[Collected data entries]
● ● ● ● ●

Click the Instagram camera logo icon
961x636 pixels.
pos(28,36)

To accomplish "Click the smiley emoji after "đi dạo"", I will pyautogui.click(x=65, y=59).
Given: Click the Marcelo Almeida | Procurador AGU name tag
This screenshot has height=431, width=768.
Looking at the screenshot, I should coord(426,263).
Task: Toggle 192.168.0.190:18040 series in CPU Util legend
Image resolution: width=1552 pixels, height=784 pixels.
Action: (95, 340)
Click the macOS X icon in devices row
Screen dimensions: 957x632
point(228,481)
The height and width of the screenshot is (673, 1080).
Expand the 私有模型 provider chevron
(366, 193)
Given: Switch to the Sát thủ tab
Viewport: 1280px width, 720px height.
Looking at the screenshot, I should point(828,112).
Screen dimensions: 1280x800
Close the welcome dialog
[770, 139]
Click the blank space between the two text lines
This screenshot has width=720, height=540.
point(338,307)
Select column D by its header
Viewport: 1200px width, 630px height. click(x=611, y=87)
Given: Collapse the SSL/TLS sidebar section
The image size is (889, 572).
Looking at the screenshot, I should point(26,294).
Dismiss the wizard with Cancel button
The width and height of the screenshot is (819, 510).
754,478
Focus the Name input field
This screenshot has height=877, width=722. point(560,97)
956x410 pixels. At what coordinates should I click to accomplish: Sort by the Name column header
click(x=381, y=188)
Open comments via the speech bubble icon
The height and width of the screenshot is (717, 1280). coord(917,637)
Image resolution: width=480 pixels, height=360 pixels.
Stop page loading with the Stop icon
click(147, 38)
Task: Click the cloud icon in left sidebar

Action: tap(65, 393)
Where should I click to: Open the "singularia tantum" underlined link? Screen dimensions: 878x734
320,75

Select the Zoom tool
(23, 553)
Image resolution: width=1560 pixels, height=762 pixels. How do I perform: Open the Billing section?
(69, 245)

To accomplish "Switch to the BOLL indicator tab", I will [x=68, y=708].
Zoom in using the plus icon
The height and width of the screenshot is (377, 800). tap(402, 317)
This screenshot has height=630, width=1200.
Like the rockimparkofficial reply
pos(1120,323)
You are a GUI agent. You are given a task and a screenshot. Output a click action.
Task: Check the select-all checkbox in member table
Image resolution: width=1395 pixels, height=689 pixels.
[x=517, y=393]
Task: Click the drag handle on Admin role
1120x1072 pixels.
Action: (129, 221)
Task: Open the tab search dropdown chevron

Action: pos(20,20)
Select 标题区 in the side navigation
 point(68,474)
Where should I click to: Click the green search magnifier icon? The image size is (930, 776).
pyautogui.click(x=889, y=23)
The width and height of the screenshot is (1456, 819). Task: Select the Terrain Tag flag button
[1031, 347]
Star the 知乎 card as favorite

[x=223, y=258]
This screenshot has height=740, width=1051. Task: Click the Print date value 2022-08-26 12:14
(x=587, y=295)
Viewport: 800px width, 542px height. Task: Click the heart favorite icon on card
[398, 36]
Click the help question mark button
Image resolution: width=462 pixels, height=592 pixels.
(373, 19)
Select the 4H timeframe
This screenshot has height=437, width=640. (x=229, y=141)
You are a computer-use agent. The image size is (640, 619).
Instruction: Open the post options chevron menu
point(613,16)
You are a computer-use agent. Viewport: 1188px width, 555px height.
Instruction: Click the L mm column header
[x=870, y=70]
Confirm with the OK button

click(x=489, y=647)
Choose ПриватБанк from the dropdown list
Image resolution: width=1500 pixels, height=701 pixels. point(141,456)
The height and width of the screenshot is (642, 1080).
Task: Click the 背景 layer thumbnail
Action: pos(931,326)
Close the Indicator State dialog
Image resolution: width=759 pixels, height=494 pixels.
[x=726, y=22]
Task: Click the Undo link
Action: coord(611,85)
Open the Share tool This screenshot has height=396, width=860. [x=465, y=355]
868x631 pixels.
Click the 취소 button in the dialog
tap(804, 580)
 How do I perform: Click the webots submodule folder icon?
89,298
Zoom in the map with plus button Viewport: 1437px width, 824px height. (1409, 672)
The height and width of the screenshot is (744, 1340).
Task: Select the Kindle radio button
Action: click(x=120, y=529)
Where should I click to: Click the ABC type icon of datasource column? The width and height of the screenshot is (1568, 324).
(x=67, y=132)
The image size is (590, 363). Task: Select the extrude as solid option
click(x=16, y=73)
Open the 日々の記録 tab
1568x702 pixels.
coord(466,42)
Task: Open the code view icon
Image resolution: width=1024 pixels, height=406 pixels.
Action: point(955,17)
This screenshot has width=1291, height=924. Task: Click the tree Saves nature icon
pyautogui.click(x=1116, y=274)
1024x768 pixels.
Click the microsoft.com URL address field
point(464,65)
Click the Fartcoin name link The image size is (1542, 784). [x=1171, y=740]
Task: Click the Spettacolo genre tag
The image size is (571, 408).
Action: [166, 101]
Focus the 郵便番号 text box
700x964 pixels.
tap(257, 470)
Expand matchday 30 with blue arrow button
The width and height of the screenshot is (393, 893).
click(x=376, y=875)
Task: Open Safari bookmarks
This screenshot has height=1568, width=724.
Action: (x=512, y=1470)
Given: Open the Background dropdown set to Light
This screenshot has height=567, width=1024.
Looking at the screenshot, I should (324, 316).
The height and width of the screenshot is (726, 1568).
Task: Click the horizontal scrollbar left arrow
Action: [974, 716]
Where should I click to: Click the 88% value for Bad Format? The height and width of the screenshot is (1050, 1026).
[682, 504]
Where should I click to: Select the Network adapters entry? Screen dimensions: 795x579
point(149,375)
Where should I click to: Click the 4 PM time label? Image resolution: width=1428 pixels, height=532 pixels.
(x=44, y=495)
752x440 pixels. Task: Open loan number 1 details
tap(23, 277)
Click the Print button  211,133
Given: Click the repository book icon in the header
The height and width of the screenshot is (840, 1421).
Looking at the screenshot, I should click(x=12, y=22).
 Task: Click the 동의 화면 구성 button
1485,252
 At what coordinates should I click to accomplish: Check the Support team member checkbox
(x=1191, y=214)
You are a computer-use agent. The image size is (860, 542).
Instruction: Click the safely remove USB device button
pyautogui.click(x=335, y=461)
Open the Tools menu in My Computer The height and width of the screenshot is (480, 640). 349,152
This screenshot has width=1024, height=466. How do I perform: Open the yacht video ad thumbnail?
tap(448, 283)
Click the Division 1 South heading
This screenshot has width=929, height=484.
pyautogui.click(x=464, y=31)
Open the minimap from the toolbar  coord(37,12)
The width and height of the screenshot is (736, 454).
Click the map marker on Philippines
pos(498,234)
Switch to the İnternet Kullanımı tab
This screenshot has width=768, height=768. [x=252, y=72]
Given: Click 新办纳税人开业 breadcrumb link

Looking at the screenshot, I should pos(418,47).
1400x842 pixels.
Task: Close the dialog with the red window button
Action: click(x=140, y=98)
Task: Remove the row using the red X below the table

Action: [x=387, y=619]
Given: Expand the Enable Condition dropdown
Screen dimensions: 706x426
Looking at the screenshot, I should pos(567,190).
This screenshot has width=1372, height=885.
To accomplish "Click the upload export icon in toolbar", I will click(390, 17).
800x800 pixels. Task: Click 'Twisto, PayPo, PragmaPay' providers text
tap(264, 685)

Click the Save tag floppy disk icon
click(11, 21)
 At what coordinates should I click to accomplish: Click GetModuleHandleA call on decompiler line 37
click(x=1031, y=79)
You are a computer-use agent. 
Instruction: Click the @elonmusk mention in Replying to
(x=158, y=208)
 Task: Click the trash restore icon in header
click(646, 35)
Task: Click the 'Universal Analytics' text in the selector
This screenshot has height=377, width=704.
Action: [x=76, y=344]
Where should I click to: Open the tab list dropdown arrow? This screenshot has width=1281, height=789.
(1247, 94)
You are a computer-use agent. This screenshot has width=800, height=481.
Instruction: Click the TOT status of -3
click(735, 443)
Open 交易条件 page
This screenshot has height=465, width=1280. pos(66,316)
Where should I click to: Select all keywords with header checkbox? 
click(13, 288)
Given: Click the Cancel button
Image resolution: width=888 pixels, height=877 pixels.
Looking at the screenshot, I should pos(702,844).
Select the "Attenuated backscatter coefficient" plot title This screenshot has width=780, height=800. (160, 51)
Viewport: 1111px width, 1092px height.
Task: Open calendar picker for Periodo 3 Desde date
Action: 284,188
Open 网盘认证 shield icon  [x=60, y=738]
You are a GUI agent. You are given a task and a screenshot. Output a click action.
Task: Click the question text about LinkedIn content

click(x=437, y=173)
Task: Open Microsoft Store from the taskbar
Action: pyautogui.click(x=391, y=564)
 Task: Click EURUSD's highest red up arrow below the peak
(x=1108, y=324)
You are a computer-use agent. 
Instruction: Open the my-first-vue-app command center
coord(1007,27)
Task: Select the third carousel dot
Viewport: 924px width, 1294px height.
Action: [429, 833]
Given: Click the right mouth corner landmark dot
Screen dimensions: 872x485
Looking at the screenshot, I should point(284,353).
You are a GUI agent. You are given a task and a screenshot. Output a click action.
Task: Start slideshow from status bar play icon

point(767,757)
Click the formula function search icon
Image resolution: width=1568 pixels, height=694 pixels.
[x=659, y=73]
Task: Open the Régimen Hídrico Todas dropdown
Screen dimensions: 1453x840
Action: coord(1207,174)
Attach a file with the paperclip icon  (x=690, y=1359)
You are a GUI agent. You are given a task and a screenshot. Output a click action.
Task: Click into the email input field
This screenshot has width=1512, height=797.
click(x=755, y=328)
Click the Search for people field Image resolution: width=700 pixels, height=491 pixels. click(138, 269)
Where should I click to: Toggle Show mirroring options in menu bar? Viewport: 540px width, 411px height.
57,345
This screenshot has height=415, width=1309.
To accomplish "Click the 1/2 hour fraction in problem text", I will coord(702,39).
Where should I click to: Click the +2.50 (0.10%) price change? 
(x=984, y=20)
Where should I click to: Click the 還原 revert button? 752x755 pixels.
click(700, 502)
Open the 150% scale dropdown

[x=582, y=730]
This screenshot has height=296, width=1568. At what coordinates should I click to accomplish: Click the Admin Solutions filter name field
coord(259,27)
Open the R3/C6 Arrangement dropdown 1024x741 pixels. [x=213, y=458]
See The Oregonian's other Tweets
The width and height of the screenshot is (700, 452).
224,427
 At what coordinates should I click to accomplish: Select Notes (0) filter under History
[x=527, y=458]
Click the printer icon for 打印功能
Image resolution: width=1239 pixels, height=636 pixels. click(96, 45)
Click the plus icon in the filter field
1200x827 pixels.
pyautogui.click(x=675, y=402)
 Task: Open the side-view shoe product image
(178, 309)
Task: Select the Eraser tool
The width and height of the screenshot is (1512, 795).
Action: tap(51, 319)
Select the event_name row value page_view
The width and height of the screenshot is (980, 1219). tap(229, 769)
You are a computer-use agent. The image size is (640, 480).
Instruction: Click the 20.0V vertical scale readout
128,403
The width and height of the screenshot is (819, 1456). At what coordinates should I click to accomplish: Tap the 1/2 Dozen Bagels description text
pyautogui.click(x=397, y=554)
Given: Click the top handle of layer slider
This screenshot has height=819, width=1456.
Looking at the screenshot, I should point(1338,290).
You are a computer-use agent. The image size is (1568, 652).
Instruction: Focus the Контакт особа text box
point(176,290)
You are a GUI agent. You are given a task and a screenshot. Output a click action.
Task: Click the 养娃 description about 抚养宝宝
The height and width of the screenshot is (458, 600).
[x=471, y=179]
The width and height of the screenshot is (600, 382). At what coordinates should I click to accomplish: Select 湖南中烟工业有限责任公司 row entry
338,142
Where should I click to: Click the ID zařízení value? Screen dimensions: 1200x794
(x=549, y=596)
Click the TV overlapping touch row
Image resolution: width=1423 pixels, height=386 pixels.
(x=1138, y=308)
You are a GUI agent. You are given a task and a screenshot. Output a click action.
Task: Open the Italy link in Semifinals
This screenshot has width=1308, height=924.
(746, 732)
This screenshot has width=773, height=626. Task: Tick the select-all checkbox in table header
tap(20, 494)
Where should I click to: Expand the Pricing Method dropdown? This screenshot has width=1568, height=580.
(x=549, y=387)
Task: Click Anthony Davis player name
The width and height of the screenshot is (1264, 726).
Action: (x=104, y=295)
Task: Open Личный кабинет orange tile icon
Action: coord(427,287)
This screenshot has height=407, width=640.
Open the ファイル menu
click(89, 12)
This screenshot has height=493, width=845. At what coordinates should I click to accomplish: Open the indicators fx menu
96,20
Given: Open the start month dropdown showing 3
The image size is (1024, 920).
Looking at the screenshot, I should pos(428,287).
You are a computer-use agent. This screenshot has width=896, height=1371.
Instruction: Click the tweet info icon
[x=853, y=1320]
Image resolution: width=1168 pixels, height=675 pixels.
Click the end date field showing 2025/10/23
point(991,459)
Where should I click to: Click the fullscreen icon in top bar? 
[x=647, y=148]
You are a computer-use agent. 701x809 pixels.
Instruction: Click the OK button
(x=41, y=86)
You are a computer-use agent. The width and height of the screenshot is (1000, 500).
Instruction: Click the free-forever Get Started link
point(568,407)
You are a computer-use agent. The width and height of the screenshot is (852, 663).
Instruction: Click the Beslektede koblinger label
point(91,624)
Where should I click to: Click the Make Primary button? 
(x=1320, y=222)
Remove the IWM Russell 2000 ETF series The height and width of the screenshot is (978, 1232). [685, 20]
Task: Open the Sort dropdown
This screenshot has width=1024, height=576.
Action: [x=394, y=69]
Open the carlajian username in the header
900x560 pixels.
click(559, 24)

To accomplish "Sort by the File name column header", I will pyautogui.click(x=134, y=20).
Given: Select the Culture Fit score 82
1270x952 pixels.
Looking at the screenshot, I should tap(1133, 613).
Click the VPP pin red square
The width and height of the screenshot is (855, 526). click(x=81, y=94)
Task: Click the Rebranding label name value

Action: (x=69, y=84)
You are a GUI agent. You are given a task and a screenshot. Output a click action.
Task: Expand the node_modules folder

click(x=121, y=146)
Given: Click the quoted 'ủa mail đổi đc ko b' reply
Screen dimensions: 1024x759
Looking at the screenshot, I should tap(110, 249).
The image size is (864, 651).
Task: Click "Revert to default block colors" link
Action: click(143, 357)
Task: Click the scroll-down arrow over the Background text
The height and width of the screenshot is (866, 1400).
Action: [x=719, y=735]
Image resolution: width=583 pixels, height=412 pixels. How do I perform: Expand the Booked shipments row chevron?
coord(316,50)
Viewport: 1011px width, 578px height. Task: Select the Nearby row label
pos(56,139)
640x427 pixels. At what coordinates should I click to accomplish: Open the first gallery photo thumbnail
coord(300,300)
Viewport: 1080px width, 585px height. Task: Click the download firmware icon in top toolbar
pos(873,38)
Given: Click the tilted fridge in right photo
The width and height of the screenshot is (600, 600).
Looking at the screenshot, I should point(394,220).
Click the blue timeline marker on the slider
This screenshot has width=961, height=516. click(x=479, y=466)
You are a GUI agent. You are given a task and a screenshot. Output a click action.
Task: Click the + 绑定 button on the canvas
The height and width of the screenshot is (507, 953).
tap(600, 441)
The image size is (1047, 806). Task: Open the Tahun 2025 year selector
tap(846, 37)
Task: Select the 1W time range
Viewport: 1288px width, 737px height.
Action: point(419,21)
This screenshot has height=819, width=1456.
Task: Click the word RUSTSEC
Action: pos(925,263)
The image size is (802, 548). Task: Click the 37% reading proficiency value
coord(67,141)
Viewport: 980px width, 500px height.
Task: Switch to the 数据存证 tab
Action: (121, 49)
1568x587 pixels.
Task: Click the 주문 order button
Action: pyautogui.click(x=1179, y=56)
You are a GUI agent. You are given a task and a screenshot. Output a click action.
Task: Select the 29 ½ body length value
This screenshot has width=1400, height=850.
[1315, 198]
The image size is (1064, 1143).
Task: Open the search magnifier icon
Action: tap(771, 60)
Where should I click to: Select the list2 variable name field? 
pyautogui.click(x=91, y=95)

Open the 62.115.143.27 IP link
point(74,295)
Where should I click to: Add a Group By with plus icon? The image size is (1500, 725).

● ● ● ● ●

Directions for this task: Indicate how many lines in the records above contain the word "will", giving only the number.

Reply: 5